___ Given data ___
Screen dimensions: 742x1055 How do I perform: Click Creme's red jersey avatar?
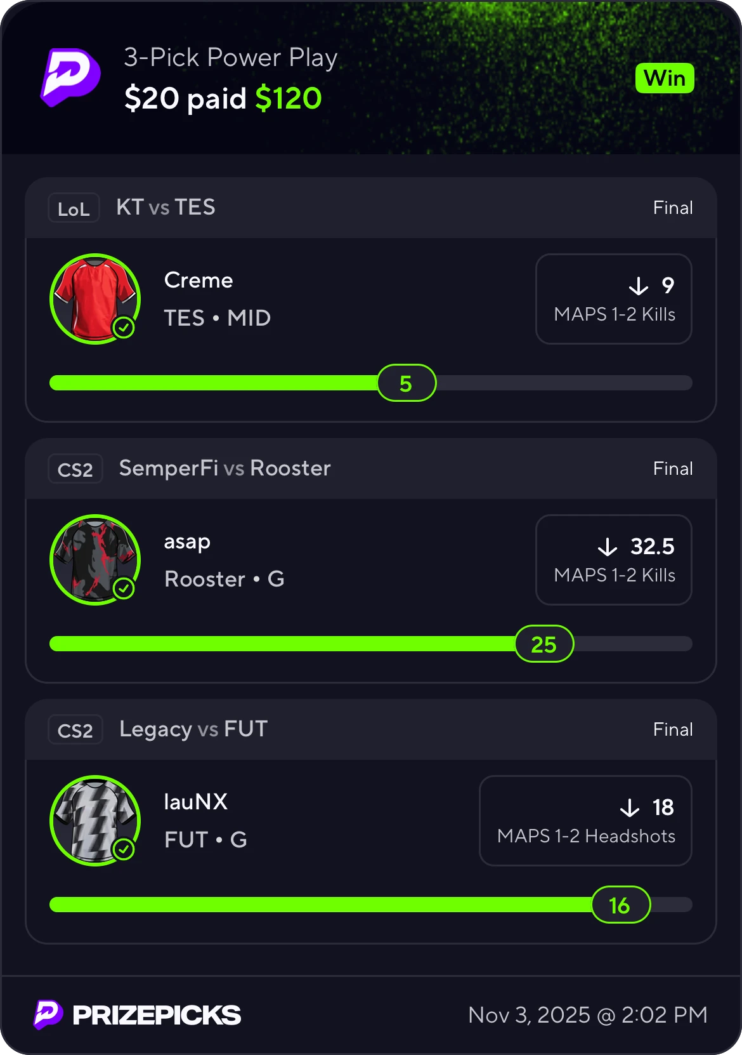(95, 299)
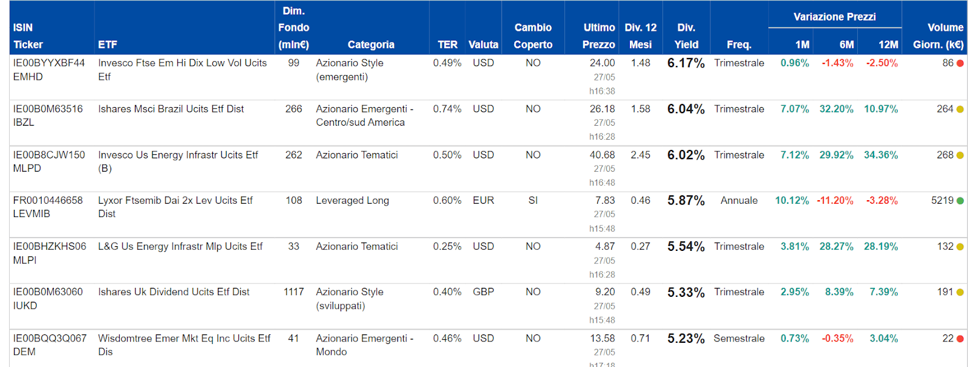Open Lyxor Ftsemib Dai 2x Lev ETF
The image size is (968, 367).
click(175, 200)
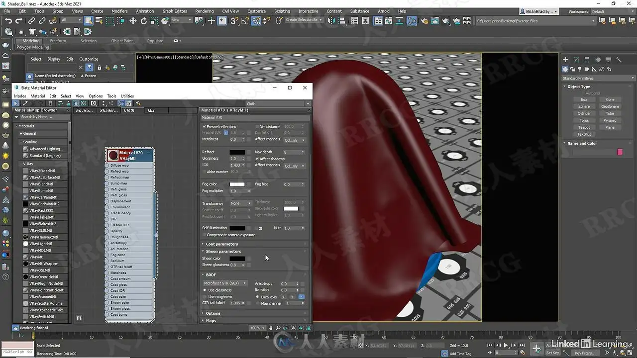Click the Material #70 node thumbnail
The width and height of the screenshot is (637, 358).
pyautogui.click(x=113, y=156)
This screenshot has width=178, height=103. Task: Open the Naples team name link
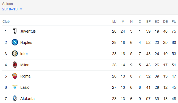click(x=26, y=42)
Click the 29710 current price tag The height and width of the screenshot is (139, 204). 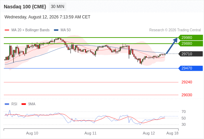coord(191,54)
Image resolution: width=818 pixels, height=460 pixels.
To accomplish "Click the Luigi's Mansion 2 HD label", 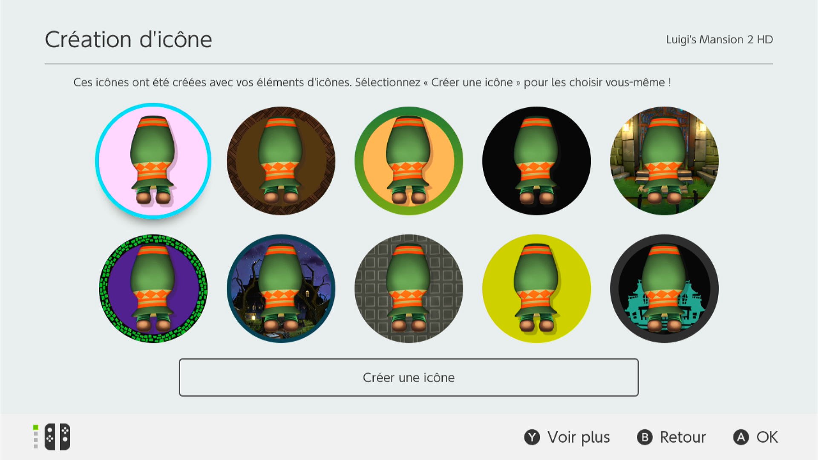I will click(x=720, y=40).
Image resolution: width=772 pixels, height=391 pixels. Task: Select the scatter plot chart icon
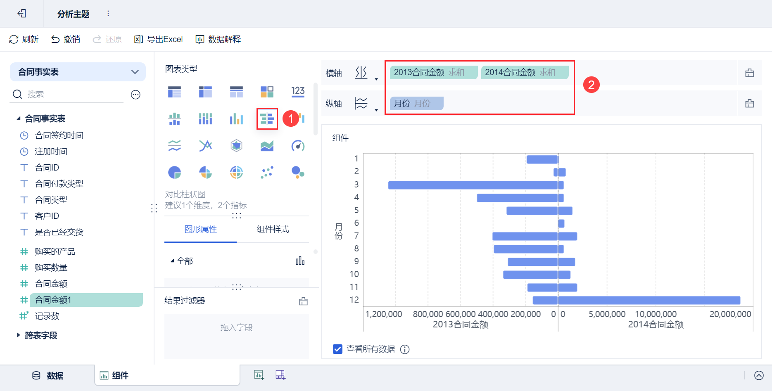point(267,172)
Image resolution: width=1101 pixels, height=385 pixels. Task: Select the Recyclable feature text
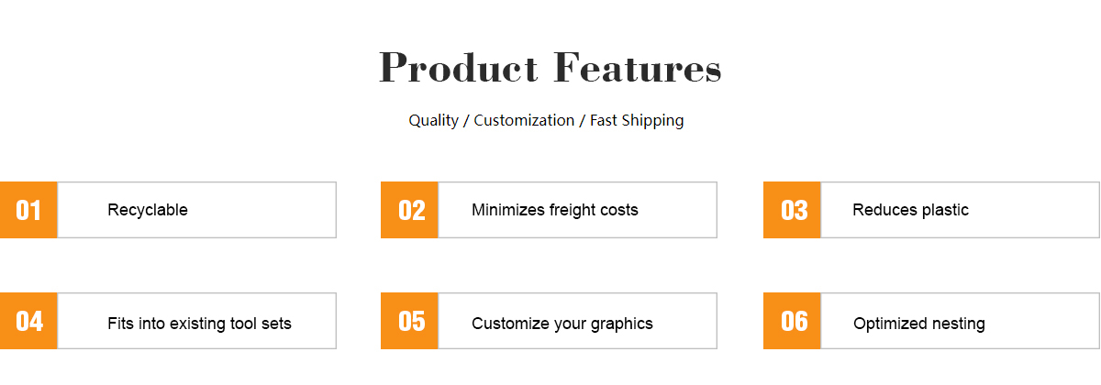[148, 210]
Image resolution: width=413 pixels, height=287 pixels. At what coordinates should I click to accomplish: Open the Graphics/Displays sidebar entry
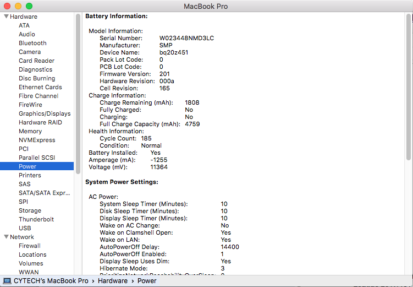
___
**Problem details:** With the pictures omitted, write out exactly the lines from the one that contains "Image resolution: width=772" through the final line of the material above, both ends included.

**Your solution:**
Image resolution: width=772 pixels, height=391 pixels. Task: Select the scatter plot chart icon
point(267,172)
Image resolution: width=1101 pixels, height=385 pixels. Task: Select the Recyclable feature text
[148, 210]
Image resolution: width=413 pixels, height=287 pixels. At what coordinates should I click to accomplish: Open the Graphics/Displays sidebar entry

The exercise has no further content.